French troops are to begin withdrawing from Niger “this week,” Paris said yesterday, after a falling-out with the Nigerien military junta in power since a July coup.
“We will begin our disengagement operation this week, in good order, safely and in coordination with the Nigeriens,” the military headquarters said.
The announcement came a week after France’s ambassador to Niamey returned home under pressure from the regime.
Photo: EPA-EFE
French President Emmanuel Macron had announced on Sept. 24 the withdrawal of 1,400 French troops “by the end of the year.”
French soldiers were in Niger as part of a wider fight against Muslim militants across the Sahel.
About 400 are deployed alongside local troops in northwestern Niger, near its borders with Burkina Faso and Mali.
The “three borders” zone is known as a haven for the Islamic State group.
Soldiers withdrawing from the area would need cover to leave their exposed forward positions, the military headquarters said, possibly including air support from the larger force at an airbase outside the capital, Niamey.
The troops have been living with uncertainty since the junta began demanding their departure, with irregular supplies of food and repeated anti-French demonstrations outside the Niamey base.

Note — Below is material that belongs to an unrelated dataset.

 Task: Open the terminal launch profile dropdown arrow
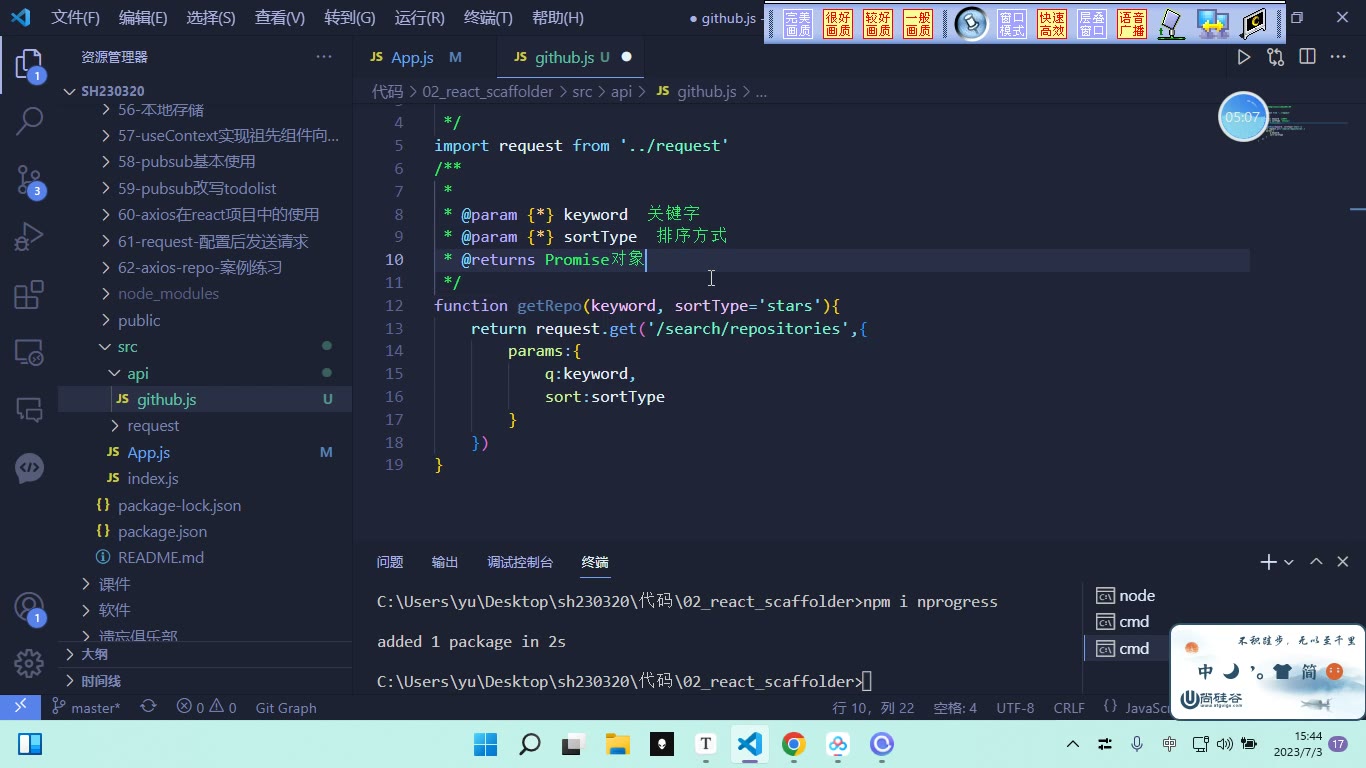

France had reinforced its presence in Niger after another coup-born military regime in Mali demanded its forces’ departure, adding armored vehicles and helicopters to the drones and fighter jets already deployed. Its troops have to withdraw either via Benin to the south — at odds with the junta in Niamey — or Chad to the east, the site of France’s headquarters for the Sahel. For now, Niamey forbids French flights over its territory.